- Description of the task -
Reproduce each line of the material precisely.
*** Available records Section Begins ***
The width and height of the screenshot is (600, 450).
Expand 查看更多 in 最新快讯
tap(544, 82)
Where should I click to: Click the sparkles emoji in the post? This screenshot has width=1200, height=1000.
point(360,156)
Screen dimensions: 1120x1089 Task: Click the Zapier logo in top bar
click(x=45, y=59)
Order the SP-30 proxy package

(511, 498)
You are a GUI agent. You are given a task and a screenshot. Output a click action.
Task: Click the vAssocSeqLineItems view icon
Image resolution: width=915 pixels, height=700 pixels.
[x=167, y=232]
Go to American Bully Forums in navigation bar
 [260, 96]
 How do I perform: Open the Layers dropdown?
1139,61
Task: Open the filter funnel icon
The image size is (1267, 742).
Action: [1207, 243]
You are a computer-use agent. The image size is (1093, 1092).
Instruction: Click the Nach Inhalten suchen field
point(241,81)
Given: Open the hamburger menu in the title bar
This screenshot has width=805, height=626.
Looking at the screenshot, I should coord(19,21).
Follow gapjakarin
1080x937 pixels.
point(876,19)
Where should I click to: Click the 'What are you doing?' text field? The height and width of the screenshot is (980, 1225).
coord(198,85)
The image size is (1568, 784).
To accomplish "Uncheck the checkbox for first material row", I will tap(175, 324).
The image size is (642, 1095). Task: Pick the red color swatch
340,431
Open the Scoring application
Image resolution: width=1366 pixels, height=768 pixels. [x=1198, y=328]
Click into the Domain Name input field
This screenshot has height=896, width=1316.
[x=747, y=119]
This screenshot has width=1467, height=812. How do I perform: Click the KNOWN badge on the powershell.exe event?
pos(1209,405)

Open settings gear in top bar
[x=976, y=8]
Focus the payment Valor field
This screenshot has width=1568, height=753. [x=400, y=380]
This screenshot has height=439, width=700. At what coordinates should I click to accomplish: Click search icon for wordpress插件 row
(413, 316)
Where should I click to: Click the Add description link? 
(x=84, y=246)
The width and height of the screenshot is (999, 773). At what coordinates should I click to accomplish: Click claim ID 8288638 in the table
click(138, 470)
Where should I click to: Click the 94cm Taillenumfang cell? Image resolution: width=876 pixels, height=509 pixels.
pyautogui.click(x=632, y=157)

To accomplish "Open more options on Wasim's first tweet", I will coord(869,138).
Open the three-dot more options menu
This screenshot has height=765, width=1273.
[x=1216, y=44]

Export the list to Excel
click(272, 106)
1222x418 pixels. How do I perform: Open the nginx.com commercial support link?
*** Available records Section Ends ***
- Your solution -
The width and height of the screenshot is (600, 450).
Expand 查看更多 in 最新快讯
tap(544, 82)
Where should I click to: Click the sparkles emoji in the post? This screenshot has width=1200, height=1000.
point(360,156)
Screen dimensions: 1120x1089 Task: Click the Zapier logo in top bar
click(x=45, y=59)
Order the SP-30 proxy package

(511, 498)
You are a GUI agent. You are given a task and a screenshot. Output a click action.
Task: Click the vAssocSeqLineItems view icon
Image resolution: width=915 pixels, height=700 pixels.
[x=167, y=232]
Go to American Bully Forums in navigation bar
 [260, 96]
 How do I perform: Open the Layers dropdown?
1139,61
Task: Open the filter funnel icon
The image size is (1267, 742).
Action: [1207, 243]
You are a computer-use agent. The image size is (1093, 1092).
Instruction: Click the Nach Inhalten suchen field
point(241,81)
Given: Open the hamburger menu in the title bar
This screenshot has width=805, height=626.
Looking at the screenshot, I should coord(19,21).
Follow gapjakarin
1080x937 pixels.
point(876,19)
Where should I click to: Click the 'What are you doing?' text field? The height and width of the screenshot is (980, 1225).
coord(198,85)
The image size is (1568, 784).
To accomplish "Uncheck the checkbox for first material row", I will tap(175, 324).
The image size is (642, 1095). Task: Pick the red color swatch
340,431
Open the Scoring application
Image resolution: width=1366 pixels, height=768 pixels. [x=1198, y=328]
Click into the Domain Name input field
This screenshot has height=896, width=1316.
[x=747, y=119]
This screenshot has width=1467, height=812. How do I perform: Click the KNOWN badge on the powershell.exe event?
pos(1209,405)

Open settings gear in top bar
[x=976, y=8]
Focus the payment Valor field
This screenshot has width=1568, height=753. [x=400, y=380]
This screenshot has height=439, width=700. At what coordinates should I click to accomplish: Click search icon for wordpress插件 row
(413, 316)
Where should I click to: Click the Add description link? 
(x=84, y=246)
The width and height of the screenshot is (999, 773). At what coordinates should I click to accomplish: Click claim ID 8288638 in the table
click(138, 470)
Where should I click to: Click the 94cm Taillenumfang cell? Image resolution: width=876 pixels, height=509 pixels.
pyautogui.click(x=632, y=157)

To accomplish "Open more options on Wasim's first tweet", I will coord(869,138).
Open the three-dot more options menu
This screenshot has height=765, width=1273.
[x=1216, y=44]

Export the list to Excel
click(272, 106)
1222x418 pixels. How do I perform: Open the nginx.com commercial support link?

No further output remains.